American Home additionally contends that the collapse could not have ensued from the design error relating to the expansion of the I-beams. Alleging that the failure of the refractory occurred some sixty degrees east of the north end of the I-beam, American Home asserts the gap in the refractory was not located in a position which would allow pellets to be thrust to the bottom of the vessel.
These arguments largely raise questions of fact and the inferences to be drawn therefrom. We have fully considered them in light of the record evidence and are unable to find clear error on the part of the district court.
III
American Home argues finally that the trial court erred in basing its judgment, at least in part, on a theory which allegedly was raised by the insured for the first time after trial. American Home claims that SPAP's theory that the design error concerning the failure to prevent the escape of catalyst pellets in the event of a refractory failure was a cause of the collapse of the R-3 was not mentioned until closing arguments and was not formally submitted to the trial court until some five months after the trial. Appellant asserts that any previous reference to this design error was made only in the context of explaining why the pellets escaped rather than as a theory explaining the cause of the refractory failure.

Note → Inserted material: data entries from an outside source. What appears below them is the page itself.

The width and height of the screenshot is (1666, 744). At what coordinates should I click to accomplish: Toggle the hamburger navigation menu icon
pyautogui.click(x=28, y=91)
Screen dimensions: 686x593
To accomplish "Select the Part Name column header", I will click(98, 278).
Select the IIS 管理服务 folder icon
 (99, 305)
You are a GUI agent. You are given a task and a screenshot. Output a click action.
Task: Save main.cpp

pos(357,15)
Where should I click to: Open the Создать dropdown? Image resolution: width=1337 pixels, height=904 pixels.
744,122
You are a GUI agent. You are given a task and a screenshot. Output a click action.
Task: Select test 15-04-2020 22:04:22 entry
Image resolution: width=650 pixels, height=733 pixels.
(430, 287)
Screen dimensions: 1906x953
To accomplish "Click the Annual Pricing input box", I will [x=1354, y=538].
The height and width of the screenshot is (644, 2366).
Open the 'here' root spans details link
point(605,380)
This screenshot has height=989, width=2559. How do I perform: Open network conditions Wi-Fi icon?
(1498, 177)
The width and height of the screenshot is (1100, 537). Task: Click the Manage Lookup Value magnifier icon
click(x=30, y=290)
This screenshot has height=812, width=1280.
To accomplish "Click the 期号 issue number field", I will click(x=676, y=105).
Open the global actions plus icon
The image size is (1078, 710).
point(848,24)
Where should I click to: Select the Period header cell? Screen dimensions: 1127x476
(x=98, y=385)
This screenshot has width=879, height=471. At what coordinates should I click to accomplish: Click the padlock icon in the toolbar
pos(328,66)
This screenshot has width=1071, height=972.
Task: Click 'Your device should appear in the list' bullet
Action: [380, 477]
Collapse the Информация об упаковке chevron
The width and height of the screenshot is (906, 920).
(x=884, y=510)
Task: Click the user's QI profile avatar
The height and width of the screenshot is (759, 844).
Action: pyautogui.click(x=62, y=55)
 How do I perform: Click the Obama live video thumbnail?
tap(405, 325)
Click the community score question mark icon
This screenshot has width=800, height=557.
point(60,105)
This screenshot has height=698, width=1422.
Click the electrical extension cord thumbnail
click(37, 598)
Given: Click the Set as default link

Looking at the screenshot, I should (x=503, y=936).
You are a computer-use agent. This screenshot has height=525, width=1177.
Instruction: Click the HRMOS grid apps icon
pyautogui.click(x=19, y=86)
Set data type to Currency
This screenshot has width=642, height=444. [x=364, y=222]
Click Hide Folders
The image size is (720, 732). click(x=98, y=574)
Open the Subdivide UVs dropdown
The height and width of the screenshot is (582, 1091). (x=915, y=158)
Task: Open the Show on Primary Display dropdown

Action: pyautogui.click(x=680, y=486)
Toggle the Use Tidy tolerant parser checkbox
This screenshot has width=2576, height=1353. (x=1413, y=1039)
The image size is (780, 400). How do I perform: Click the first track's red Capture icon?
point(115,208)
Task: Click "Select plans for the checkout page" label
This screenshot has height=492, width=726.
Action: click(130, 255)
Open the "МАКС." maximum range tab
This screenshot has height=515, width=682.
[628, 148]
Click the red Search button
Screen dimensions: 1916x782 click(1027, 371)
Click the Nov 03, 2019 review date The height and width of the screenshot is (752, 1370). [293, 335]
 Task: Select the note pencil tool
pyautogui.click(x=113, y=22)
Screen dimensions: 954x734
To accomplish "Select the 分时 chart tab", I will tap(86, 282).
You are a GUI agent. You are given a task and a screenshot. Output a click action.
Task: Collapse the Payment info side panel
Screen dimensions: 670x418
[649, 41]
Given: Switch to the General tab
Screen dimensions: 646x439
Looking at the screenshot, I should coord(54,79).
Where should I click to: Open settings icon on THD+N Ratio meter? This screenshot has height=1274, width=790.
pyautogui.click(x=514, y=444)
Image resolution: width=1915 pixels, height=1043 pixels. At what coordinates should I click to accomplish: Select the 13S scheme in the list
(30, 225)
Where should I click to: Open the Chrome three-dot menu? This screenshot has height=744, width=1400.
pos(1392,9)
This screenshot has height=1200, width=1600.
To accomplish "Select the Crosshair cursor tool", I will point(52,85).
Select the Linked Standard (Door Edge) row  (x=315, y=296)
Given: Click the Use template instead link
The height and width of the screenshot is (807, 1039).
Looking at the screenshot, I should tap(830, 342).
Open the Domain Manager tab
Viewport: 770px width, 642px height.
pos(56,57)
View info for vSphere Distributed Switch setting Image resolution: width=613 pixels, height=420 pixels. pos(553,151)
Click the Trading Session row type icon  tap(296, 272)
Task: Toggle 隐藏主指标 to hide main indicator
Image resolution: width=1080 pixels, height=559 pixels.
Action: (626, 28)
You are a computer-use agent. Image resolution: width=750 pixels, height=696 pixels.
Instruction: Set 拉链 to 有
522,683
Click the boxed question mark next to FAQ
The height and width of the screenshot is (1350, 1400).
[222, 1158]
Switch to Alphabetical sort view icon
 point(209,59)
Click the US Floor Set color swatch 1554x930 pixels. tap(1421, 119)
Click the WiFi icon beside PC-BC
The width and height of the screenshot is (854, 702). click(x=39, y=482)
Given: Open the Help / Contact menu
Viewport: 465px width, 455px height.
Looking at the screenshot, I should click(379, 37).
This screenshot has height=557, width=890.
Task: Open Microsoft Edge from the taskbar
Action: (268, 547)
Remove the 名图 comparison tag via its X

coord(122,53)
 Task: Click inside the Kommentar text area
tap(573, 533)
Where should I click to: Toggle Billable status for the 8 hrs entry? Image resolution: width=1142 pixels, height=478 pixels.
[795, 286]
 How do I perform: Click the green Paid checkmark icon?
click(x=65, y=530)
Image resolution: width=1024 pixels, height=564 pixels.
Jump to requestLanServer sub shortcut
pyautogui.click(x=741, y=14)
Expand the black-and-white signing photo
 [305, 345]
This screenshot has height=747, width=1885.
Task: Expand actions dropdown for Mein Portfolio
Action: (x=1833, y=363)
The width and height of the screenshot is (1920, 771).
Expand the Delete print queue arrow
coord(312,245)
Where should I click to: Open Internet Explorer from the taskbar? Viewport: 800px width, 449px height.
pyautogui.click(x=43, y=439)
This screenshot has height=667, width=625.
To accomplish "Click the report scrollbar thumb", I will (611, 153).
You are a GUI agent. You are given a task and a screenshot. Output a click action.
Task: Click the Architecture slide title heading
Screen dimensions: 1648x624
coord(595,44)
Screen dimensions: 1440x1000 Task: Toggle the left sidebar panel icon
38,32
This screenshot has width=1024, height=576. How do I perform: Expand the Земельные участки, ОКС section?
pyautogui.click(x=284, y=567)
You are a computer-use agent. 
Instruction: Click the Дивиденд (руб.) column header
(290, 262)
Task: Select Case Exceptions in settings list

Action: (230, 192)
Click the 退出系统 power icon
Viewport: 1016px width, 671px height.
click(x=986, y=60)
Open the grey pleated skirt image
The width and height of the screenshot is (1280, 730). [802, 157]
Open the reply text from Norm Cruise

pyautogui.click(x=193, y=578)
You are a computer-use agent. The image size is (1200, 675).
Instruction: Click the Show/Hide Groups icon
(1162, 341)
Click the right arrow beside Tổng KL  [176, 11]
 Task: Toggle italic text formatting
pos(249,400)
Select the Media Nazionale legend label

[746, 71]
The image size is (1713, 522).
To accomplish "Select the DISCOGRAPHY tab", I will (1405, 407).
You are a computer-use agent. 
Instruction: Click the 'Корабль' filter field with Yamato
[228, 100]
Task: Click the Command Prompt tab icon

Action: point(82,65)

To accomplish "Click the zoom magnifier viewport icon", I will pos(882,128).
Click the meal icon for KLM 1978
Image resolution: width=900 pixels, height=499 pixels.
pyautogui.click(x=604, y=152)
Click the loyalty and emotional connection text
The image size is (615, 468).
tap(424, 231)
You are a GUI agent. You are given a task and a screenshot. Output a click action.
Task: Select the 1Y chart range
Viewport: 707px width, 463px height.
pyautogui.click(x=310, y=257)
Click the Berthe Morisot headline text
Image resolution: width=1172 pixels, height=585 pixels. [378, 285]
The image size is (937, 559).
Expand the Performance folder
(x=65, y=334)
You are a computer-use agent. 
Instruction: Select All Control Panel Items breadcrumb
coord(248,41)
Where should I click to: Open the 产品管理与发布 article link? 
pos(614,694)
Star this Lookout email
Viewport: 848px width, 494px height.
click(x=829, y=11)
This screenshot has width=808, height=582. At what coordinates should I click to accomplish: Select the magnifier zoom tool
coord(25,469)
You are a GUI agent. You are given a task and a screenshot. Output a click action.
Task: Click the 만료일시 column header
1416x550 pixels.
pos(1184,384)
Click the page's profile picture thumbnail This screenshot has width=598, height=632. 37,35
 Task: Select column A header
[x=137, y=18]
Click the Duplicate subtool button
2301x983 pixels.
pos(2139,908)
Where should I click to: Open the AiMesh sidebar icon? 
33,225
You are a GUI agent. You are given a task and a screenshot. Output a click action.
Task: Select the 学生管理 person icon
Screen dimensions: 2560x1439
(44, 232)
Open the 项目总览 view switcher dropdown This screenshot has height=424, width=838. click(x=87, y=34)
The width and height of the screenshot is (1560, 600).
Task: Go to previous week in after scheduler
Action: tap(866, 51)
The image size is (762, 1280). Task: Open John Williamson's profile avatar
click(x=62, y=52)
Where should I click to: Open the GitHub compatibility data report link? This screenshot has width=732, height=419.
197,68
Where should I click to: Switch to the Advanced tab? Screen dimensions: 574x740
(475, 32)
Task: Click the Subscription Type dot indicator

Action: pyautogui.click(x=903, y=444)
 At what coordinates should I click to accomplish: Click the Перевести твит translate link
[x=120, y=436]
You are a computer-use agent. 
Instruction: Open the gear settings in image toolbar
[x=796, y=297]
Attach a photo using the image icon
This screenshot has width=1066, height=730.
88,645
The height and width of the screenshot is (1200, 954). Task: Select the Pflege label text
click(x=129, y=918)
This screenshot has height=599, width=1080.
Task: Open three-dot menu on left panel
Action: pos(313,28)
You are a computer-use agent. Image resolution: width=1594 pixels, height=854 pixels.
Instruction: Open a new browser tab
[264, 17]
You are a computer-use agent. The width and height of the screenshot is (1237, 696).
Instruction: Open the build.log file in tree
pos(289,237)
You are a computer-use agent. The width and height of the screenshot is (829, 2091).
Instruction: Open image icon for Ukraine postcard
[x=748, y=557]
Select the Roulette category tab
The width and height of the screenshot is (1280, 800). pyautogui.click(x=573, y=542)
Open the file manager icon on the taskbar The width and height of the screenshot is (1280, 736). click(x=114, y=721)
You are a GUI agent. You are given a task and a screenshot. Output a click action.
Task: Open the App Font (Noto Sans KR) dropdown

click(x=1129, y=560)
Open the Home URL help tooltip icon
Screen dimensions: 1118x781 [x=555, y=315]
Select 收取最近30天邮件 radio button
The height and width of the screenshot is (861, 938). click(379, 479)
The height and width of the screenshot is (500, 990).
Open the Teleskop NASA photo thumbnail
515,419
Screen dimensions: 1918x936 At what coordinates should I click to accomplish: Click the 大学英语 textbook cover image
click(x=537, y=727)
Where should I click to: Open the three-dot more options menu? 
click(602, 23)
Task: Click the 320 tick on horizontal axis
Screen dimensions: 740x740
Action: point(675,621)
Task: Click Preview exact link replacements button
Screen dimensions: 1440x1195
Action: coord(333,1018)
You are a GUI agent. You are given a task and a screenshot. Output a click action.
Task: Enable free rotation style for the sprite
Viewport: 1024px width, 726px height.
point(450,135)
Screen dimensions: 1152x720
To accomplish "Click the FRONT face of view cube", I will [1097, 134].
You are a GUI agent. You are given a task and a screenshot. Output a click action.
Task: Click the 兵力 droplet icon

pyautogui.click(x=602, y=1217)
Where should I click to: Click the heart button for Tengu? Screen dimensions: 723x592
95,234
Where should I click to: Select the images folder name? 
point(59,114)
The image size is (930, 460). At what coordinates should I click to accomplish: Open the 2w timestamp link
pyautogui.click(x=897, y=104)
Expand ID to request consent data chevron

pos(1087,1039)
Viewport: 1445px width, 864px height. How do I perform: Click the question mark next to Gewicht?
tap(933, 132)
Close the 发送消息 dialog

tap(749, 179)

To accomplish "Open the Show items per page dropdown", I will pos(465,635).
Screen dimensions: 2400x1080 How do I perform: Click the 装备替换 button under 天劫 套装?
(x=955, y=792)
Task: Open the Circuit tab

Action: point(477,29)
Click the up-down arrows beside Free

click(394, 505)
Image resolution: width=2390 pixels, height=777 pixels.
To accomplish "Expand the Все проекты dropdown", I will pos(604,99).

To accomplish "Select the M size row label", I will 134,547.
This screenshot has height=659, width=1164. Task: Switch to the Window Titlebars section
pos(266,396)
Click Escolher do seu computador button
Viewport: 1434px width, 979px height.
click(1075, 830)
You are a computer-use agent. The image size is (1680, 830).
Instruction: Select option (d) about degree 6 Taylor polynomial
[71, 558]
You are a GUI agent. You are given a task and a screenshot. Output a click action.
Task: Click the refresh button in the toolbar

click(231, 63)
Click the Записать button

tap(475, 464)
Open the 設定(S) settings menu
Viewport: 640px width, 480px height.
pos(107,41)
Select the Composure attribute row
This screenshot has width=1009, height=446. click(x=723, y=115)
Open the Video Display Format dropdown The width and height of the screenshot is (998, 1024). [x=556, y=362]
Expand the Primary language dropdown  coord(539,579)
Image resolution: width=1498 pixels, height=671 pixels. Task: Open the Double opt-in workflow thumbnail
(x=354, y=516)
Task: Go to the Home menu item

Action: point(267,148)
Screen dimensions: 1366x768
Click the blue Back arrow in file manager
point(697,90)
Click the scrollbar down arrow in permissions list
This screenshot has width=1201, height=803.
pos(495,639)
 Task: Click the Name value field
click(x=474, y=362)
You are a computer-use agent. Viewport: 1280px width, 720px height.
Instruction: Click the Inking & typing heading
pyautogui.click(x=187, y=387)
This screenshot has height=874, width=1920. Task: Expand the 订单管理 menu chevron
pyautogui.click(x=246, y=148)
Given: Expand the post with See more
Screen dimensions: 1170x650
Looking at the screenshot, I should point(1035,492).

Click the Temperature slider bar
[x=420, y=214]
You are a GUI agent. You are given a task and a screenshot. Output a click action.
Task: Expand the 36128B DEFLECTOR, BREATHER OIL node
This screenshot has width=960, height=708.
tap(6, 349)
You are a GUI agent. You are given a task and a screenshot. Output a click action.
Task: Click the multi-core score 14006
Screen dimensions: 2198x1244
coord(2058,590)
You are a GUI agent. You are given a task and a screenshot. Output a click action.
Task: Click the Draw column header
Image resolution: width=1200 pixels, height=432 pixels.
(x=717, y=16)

The district court, however, rejected this argument noting that SPAP's opening statement referred to the design error concerning the failure to prevent the escape of pellets in the event of a refractory failure. After carefully reviewing the record, we are persuaded that American Home was sufficiently alerted to SPAP's theory as to the catalyst support system design error and the district court's reliance on this theory did not constitute reversible error.
We note, however, that even if the trial court did wrongfully rely on this theory, the error would not constitute grounds for reversal. For under the theory of the I-beam design error alone, the insurance policy still must be read to provide coverage. Thus, any error that inhered in the district court's reliance on the catalyst support system theory would be harmless error, Fed.R.Civ.P. 61.
IV
Concluding, we address the argument of the cross-appellant that the trial court should have awarded interest from thirty days after the submission of the notice of claim on the physical damage portion of the loss. Contending that the record discloses no significant controversy as to the amount of the physical loss, SPAP claims that under Minnesota law they are entitled to an award of interest of six per cent simple interest on the stipulated damage figure of $233,314.00 from August 27, 1973 to July 17, 1978, or $68,421.73, and a total award of damages of $570,143.29 ($501,721.56 plus $68,421.73 interest).
Cross-appellant SPAP's claim is without merit. Minnesota law provides prejudgment interest only on liquidated claims, Bellanca Aircraft Corp. v. Fireman's Fund Ins. Co., 353 F. Supp. 929 (D.Minn. 1973), and unliquidated claims ascertainable by computation or reference to recognized standards such as market value and not dependent on contingency. Lacey v. Duluth Iron Range Ry., 236 Minn. 104, 51 N.W.2d 831 (1952). Based on the fact that SPAP submitted four different damage figures estimating its loss and never furnished American Home with a formal proof of loss, we are convinced that SPAP's damage claim was neither liquidated nor ascertainable and that the trial court was correct in denying prejudgment interest.
Affirmed.
. . . . .
(c) errors in design, errors in processing, faulty workmanship or faulty materials, unless the collapse of the property or a part thereof ensues and then only for the ensuing loss;
. . . . .
(g) . . . gradual deterioration, . . . ordinary wear and tear, . . . unless such loss or damage is caused directly by perils not otherwise excluded.